En matière de droit international, l'article 74 de la Convention de Montego Bay prévoit que la délimitation des ZEE est effectuée par voie d'accord international ou, faute d'accord dans un délai raisonnable, par voie d'arrangement provisoire. La fixation unilatérale des ZEE est donc proscrite. Or il ressort de l'article 2 du décret que la France n'exclut pas de modifier les limites de la ZEE « en fonction des accords de délimitation qui seront conclus avec les Etats riverains conformément à l'article 74 de la convention des Nations unies sur le droit de la mer ». Malgré l'assurance donnée quant au respect dudit article, on comprend qu'il n'y a pas eu d'accord préalable, pas davantage a priori qu'un arrangement provisoire.

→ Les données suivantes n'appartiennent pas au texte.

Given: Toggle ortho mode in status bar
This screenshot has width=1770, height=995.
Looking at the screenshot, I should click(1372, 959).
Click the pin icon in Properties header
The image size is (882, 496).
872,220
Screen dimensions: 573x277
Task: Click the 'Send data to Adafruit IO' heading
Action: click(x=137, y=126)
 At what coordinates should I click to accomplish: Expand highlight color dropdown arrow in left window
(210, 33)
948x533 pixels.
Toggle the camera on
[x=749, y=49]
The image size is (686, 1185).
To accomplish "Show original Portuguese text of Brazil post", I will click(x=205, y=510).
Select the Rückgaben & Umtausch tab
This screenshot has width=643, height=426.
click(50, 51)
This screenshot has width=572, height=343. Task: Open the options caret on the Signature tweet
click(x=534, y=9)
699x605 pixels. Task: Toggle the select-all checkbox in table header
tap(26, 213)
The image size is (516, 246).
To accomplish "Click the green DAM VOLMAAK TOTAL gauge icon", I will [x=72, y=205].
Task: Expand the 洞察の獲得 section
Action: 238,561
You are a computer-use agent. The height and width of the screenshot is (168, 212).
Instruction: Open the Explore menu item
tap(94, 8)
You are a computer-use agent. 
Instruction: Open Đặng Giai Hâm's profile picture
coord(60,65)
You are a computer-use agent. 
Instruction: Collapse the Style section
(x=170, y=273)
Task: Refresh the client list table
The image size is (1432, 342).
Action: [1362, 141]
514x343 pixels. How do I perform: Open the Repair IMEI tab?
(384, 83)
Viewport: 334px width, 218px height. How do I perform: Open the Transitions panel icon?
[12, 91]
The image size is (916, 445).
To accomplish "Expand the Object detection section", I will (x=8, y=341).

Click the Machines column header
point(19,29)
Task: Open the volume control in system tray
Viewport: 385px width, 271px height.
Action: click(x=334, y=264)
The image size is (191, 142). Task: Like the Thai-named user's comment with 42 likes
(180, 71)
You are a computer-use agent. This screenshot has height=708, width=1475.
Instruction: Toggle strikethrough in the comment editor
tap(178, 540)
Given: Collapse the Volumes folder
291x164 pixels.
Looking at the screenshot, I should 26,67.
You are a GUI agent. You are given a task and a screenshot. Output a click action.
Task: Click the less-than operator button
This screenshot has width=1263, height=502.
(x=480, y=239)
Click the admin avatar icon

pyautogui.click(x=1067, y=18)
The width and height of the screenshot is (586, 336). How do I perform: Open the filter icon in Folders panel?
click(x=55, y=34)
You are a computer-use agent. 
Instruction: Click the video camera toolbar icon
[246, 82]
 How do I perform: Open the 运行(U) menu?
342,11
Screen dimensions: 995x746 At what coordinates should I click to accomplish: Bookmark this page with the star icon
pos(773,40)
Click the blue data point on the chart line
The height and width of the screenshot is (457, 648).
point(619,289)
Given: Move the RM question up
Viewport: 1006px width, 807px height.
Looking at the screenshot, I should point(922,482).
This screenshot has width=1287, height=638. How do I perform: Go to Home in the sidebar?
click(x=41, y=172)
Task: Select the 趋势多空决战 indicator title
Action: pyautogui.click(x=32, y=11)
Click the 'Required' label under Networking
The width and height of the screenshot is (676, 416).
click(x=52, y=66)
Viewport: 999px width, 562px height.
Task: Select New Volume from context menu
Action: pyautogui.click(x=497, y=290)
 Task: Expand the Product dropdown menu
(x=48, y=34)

Au cas présent, la nouvelle ZEE française recouvre en partie une « zone de protection de la pêche » créée en 1997 par l'Espagne pour assurer la protection de ses ressources halieutiques. Ce chevauchement n'est pas sans poser quelques questions pratiques et diplomatiques.

L'initiative française ouvre une nouvelle page dans l'histoire de la mer Méditerranée. Elle inspirera sans doute d'autres Etats côtiers - on en compte pas moins de 21. Un nouvel enjeu écologique et économique qui requiert une concertation internationale au sein de l'Union pour la Méditerranée.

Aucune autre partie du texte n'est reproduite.